Collected data entries
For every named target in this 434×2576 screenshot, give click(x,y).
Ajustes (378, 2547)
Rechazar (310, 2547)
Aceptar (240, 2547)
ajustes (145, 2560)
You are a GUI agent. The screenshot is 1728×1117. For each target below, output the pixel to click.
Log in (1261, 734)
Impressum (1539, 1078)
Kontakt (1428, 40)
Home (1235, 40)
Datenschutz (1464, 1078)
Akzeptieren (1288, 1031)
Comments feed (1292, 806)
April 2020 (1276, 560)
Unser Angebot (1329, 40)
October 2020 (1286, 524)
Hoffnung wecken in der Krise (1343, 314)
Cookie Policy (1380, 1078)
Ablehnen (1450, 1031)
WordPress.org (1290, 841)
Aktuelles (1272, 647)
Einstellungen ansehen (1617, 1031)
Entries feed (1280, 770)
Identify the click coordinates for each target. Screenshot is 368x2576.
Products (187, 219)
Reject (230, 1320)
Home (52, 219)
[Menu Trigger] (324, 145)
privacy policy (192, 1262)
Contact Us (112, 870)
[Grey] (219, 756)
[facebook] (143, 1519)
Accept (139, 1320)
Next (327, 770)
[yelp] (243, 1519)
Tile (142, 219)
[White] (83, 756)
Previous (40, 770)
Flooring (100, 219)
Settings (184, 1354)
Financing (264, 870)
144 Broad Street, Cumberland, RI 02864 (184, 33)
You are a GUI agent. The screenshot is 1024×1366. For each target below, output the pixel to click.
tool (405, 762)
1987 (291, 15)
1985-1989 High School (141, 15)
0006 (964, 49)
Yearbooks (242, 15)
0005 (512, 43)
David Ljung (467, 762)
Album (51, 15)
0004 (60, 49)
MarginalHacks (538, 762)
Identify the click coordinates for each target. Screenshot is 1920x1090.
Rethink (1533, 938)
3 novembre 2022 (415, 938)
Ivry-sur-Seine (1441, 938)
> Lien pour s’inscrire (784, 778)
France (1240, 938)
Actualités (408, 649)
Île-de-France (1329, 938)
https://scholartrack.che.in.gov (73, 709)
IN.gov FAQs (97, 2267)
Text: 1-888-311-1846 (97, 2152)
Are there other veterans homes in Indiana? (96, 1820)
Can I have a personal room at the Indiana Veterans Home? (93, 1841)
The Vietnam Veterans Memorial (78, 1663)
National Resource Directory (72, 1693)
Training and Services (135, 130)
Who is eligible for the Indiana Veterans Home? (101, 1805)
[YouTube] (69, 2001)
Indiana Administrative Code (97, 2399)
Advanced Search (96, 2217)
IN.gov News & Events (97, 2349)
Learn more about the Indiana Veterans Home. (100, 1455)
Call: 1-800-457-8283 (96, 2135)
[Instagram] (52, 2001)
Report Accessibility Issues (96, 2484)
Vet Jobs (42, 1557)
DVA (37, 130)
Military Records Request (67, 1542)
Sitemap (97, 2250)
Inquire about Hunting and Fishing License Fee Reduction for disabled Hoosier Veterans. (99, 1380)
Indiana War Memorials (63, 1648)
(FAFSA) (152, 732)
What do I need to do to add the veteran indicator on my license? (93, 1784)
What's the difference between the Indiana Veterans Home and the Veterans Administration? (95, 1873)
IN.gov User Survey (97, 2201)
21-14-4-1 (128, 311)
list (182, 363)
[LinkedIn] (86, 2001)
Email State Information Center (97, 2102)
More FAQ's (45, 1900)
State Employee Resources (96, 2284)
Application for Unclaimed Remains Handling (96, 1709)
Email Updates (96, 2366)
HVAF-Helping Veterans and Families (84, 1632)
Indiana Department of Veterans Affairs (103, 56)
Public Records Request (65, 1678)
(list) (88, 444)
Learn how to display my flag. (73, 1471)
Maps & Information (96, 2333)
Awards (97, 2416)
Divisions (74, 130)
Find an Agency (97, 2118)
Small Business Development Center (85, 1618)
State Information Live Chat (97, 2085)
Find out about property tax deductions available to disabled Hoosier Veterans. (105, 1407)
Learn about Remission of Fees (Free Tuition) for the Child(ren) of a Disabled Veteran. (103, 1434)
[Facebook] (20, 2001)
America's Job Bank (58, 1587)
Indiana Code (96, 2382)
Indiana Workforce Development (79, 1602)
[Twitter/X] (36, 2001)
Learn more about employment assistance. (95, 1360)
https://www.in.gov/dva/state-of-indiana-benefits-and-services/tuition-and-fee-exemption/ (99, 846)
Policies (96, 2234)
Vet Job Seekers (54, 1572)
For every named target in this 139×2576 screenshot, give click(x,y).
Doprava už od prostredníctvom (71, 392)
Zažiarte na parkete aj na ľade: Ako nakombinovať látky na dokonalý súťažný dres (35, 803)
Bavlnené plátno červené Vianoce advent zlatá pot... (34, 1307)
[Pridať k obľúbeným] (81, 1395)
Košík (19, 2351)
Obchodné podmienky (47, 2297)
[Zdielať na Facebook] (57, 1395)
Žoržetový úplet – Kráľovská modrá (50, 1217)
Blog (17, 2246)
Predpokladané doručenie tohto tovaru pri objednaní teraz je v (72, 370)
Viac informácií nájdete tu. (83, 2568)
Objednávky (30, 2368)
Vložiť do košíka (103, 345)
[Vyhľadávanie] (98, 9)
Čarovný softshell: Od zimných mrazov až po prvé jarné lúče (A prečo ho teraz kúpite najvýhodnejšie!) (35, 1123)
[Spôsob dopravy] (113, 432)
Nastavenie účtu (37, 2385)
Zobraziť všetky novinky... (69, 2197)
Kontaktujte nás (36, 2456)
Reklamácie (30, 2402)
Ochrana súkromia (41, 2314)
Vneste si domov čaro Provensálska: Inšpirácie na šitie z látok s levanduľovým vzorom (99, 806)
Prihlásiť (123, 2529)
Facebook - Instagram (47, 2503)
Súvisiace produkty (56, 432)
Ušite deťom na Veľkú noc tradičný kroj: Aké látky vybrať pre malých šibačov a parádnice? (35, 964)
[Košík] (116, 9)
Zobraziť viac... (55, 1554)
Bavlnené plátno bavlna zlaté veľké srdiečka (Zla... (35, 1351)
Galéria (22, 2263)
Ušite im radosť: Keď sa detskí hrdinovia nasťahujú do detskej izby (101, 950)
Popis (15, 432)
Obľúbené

*How to complete this task*: Of the lines above, extract only those from the line with "IN.gov FAQs (97, 2267)" to the line with "Report Accessibility Issues (96, 2484)", both included, exactly as written.

*Output below*:
IN.gov FAQs (97, 2267)
Text: 1-888-311-1846 (97, 2152)
Are there other veterans homes in Indiana? (96, 1820)
Can I have a personal room at the Indiana Veterans Home? (93, 1841)
The Vietnam Veterans Memorial (78, 1663)
National Resource Directory (72, 1693)
Training and Services (135, 130)
Who is eligible for the Indiana Veterans Home? (101, 1805)
[YouTube] (69, 2001)
Indiana Administrative Code (97, 2399)
Advanced Search (96, 2217)
IN.gov News & Events (97, 2349)
Learn more about the Indiana Veterans Home. (100, 1455)
Call: 1-800-457-8283 (96, 2135)
[Instagram] (52, 2001)
Report Accessibility Issues (96, 2484)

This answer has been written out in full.